▸ Exercise objective: Write the next part of the article on school costs and funding in Kenya, picking up after its last sentence.

▸ Exercise passage:
AIDS has taken countless lives in Kenya, which leaves even more countless orphans. Karuoya says once children reach about 12 years old, they are old enough to understand why they don’t have a mom or dad anymore, which affects their schooling.
“We find the child automatically drops in the performance, and when they are studying for the exam, that child doesn’t perform as she used to do or as expected,” Karuoya says.
Cost of secondary school
Many times, even if a child’s family is able to pay the minimal fees of primary schools, secondary schooling is still not free.
Less than 60 percent of all children who attend primary school go on to secondary school, Kabuba says.
Moses Wambugu, the head teacher of Njogu-ini Primary School in Nanyuki, says getting children to secondary school is a big problem.
“There are cases of students doing so well, being admitted into such good (secondary) schools, but the parents can’t afford (it),” Wambugu says. “So what do they do? They drop out.”
Wambugu says public secondary schools can cost up to about $450 a year.
If parents can barely afford $40 a year, 10 times that amount is out of the question. Unless a child gets a secondary education, he or she cannot even be eligible for the university.
Kabuba says it’s difficult to gain a decent job without a secondary level education, but having a little education is better than none.
“It’s very unfortunate that many won’t go to secondary school,” Kabuba says. “So many don’t go to (secondary) school.”
Karuoya says as a teacher, preparing students for an education they will probably never receive is frustrating.
“And you can imagine, we have been working up and down to see that the children have passed (the exam to get into secondary school),” Karuoya says. “But to find that even when they pass, they don’t go anyway.”
Lack of funding and overcrowding
Plain and simple, the government isn’t giving enough money.
“We have to rely on the parents to supplement what the government is doing,” says Laban Nwiriuki, the principal of Njogu-ini.
But when the average income for a family is less than $1 a day or when children are parentless, the school doesn’t receive money to make up for what the government isn’t providing.
Nwiriuki also says schools can’t expect a fixed dollar amount from the government; disbursements are given randomly, leaving schools in limbo.
“We don’t know for how long we shall stay before the government raises another disbursement,” he says.

▸ Information shown:

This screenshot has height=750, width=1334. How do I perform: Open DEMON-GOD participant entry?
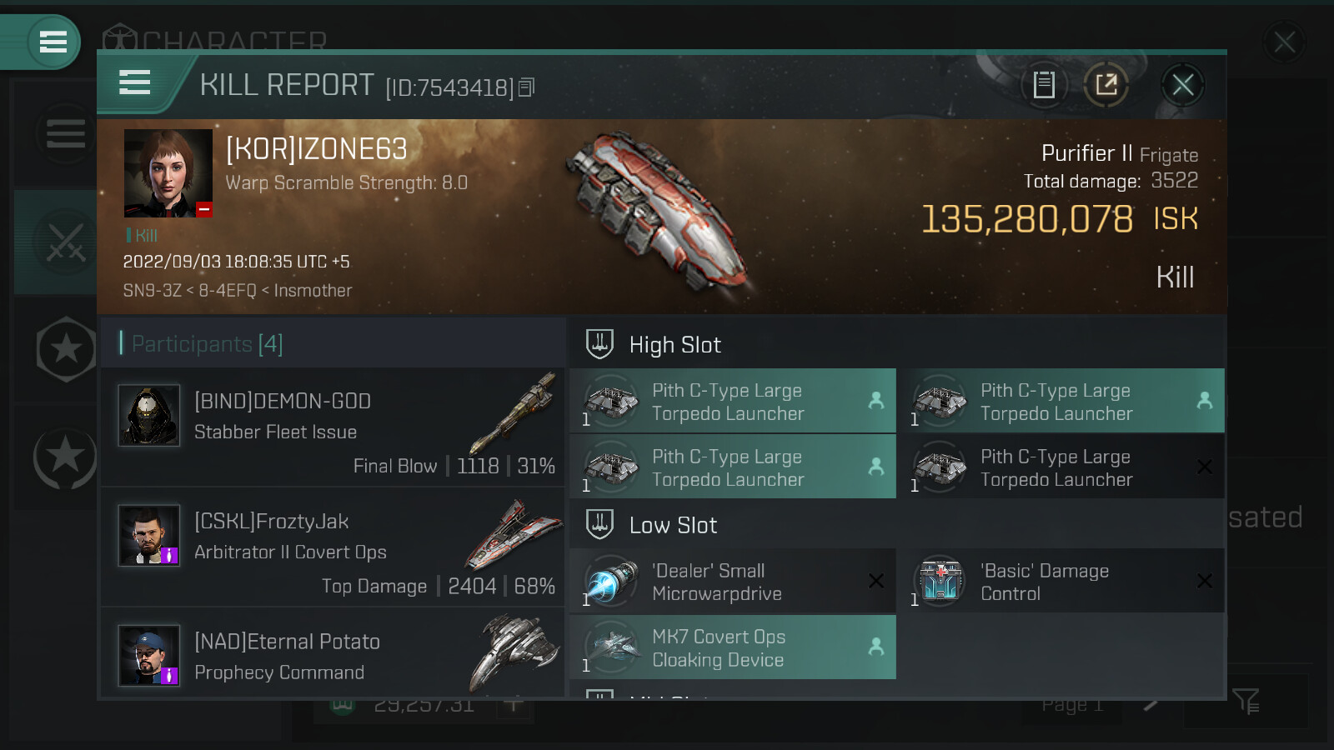[x=333, y=428]
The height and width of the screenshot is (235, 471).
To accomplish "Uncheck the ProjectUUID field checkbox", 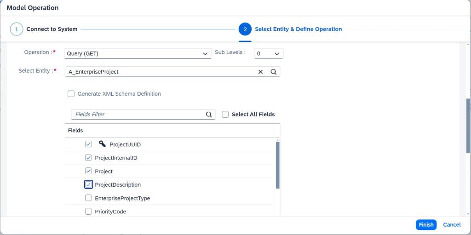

▸ Answer to the exercise:
The time between when money is given is also a problem.
“Last year, [disbursements] were given in January and in September, so sometimes we don’t have a lot we can do because we don’t have money,” Nwiriuki says.
Wambugu says each child is provided with about six books, but they really need 10 to complete his or her curriculum.
The introduction of free education has also created a large influx in the number of students. Kabuba says student-teacher ratios mirror about 55 students per teacher, making teaching more difficult.
But Wambugu says this isn’t a problem entirely.
“Well, in one way, it’s a problem, but in another way, it’s something positive,” he says. “Because when the free primary was not there, these children could not have gone to school.”
Kabuba says the UN also declared one of the objectives of primary education should include the development of good social skills. But oftentimes, older children who are just starting their schooling are mixed with younger children.
“But a child that is 16 will not do very well with a child that is 10 years old,” Kabuba says. “So the development of good social skills is eroded.”
Wambugu says sometimes children as old as 16 will be mixed with 6 year olds, depending on their level of education.
“But still we are trying to accommodate them,” Wambugu says.
Although the Kenyan education system still has some kinks that need to be worked out, offering free primary education is a big step.
“Free education has done a lot,” Kabuba says. “… Because the children who otherwise wouldn’t be going to school, they are now going to school.”